Passages to Something New
“See, I am doing something new! Now it springs forth, do you not perceive it?” – Is 43:19
One of life’s greatest challenges is the discovery of our lives as a series of movements or passages. It seems as though we are always passing from one phase to the next, gaining and losing someone, some place, something.
We live all these passages in an environment where we are constantly tempted to be destroyed by resentment, by anger, and by a feeling of being put down. The losses remind us constantly that all isn’t perfect, and it doesn’t always happen for us the way we expected; that perhaps we had hoped events would not have been so painful, but they were; or that we expected something from certain relationships that never materialized. We find ourselves disillusioned with irrevocable personal losses: our health, our lover, our job, our hope, our dream. Our whole life is filled with losses, endless losses.

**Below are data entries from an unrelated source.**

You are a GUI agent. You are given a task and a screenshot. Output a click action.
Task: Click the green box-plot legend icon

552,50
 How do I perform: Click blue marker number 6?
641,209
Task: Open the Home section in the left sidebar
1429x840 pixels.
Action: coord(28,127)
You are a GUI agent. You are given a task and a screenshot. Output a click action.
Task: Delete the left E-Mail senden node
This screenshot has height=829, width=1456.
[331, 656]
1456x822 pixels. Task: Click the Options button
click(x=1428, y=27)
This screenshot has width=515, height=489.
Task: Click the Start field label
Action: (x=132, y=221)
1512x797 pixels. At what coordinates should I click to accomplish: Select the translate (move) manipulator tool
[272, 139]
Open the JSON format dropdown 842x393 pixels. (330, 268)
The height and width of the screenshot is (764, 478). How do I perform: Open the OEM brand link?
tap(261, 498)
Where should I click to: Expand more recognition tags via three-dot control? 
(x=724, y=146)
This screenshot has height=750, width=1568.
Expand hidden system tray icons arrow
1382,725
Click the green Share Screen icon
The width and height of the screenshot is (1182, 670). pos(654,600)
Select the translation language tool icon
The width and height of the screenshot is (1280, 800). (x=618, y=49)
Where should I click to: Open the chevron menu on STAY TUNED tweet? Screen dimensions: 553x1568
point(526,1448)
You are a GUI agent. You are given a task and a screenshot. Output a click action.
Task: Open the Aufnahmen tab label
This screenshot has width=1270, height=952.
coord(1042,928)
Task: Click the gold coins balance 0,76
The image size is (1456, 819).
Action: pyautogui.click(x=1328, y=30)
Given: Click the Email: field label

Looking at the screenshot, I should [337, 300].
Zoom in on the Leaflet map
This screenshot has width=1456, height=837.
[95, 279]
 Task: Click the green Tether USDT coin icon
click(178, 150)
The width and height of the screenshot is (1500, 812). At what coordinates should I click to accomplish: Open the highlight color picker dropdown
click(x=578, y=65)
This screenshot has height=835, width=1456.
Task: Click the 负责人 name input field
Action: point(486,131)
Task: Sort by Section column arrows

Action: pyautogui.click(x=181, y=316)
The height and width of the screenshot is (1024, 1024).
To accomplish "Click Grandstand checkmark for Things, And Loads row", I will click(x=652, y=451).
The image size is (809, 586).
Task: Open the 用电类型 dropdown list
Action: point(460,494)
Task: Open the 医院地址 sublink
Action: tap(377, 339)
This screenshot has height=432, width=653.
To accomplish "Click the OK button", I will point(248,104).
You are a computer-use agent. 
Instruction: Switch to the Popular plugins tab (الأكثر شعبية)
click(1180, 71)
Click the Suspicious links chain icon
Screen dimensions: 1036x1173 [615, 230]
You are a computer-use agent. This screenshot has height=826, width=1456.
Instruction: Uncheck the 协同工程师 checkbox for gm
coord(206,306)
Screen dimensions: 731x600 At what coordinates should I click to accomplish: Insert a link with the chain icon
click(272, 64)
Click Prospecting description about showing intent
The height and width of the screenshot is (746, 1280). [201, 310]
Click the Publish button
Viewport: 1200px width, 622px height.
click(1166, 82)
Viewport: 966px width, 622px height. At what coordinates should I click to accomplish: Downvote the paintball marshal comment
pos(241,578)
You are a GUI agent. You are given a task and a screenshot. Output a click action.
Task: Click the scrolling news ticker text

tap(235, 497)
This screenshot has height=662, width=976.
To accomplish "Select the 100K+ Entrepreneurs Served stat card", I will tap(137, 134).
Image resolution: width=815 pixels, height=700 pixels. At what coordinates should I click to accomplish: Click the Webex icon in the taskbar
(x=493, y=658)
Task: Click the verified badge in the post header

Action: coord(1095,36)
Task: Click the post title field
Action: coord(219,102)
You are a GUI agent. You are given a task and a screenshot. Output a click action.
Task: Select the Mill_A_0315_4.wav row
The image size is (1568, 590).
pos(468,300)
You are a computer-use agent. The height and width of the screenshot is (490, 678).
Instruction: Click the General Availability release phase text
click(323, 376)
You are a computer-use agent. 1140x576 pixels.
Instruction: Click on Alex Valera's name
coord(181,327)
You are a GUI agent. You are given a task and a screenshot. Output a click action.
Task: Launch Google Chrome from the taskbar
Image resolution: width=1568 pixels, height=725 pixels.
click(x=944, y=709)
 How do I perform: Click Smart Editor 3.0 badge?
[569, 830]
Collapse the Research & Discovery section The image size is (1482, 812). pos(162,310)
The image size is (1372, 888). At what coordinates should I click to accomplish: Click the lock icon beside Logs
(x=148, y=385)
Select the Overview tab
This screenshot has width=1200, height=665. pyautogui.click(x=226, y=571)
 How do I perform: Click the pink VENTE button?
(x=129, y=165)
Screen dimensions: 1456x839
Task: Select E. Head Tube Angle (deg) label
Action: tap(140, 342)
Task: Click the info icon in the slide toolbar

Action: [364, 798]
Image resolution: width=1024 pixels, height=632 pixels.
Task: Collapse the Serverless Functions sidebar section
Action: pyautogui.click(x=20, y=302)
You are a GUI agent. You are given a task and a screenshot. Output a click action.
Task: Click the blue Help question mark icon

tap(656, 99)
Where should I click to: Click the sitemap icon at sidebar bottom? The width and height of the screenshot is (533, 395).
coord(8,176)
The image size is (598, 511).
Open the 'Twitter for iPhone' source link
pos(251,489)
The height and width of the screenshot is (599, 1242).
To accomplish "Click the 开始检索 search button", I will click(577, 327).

And every time there are losses there are choices to be made. I can choose to live my losses as passages to anger, blame, hatred, depression, and resentment, or I can choose to let these losses be passages to something new (Is 43:19), something wider, and deeper. The question is not how to avoid loss and make it not happen, but how to choose it as a passage, as an exodus to greater life and freedom.
How do I respond to the challenging passages of my life? With open hands? Clenched fists? In what ways can I invite God into the process?